Martin König und Bernd Rath bestätigen das in einem Gespräch mit unserer Zeitung. Weil sich vor dem Verwaltungsgebäude „ein Brennpunkt“ entwickelt habe, sei die Kamera wegen „massiver Vandalismusschäden“ kurzzeitig zum Jahreswechsel 2009/2010 installiert worden, erklärt Bernd Rath. Beispielsweise seien von den Tätern der Briefkasten aufgehebelt und die darin befindliche Post verbrannt worden.

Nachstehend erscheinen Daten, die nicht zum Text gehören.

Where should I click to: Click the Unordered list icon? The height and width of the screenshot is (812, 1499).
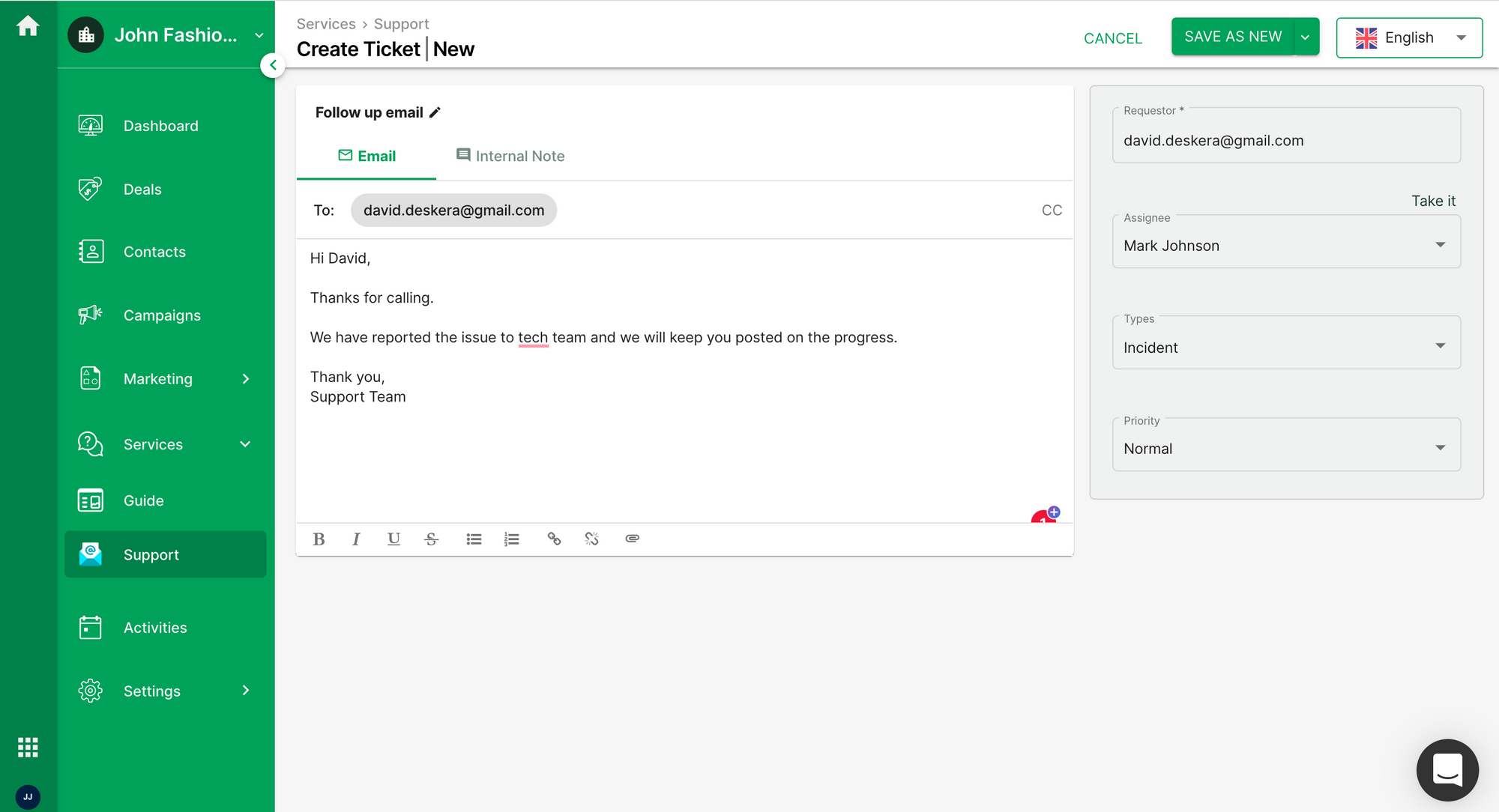[x=474, y=538]
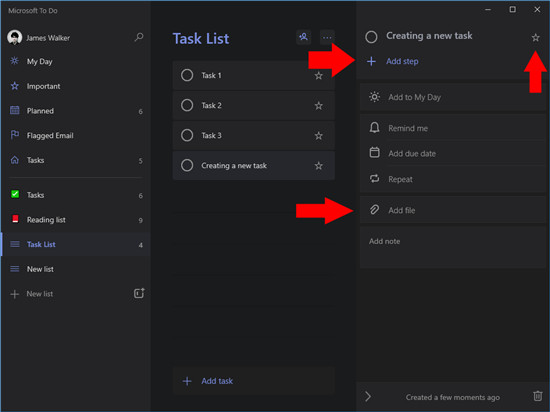
Task: Click the share list person icon
Action: pyautogui.click(x=303, y=37)
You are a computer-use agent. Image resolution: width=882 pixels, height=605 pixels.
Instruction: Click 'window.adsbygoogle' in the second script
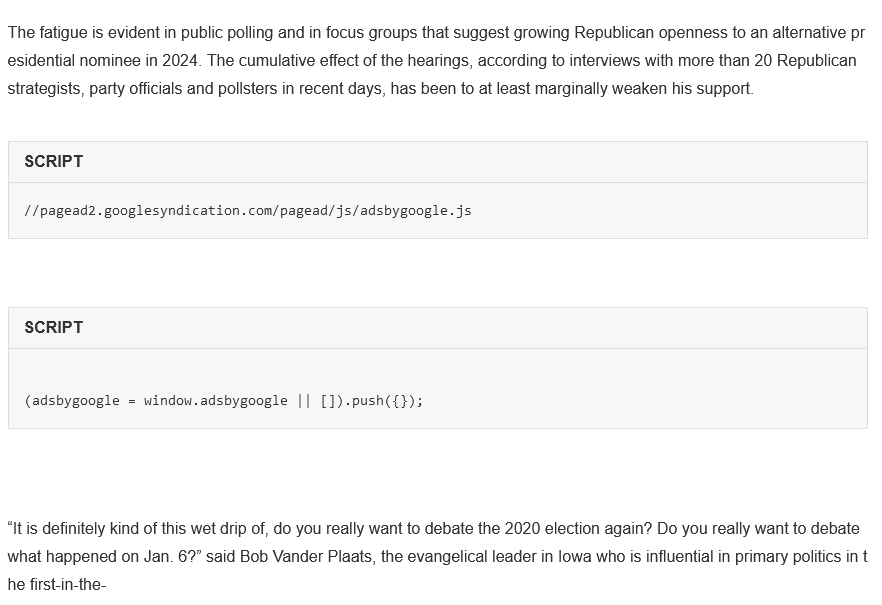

Kameralinse inzwischen abmontiert

Die Aufnahmen hätten schließlich zum Erfolg geführt. Es sei seinerzeit gelungen, einen Hauptverdächtigen, „der direkt in den Schaukasten geschaut hat“, zu identifizieren. Der habe unter dem Druck der detaillierten Bilder gestanden und später unter anderem ein Hausverbot erhalten. Danach sei die Kamera sofort deinstalliert worden, denn „das Thema war erledigt, der Zweck war erfüllt“, sagt Rath. Die Aufnahmen seien alle gelöscht worden, es sei ohnehin immer nur ein bestimmter Zeitraum aufgezeichnet und danach wieder mit neuen Aufnahmen überspielt worden.

Doch, so gibt Bernd Rath zu, sei die Linse beim Abbau schlichtweg im Schaukasten übersehen worden. Die zurückgelassene Kameraoptik habe noch nicht einmal den Zweck der Abschreckung erfüllen sollen, beteuert der Hauptamtsleiter. Sie sei dank des Anrufs von Ulrich Knödler jetzt abmontiert worden, „um nicht mal einen Anscheinsverdacht zu erwecken“. Der Bürgermeister Martin König verteidigt die Nutzung der Kamera, um den Tätern auf die Spur zu kommen. Er gehe davon aus, dass der Einsatz dieses Mittels den Datenschutz nicht verletzt habe.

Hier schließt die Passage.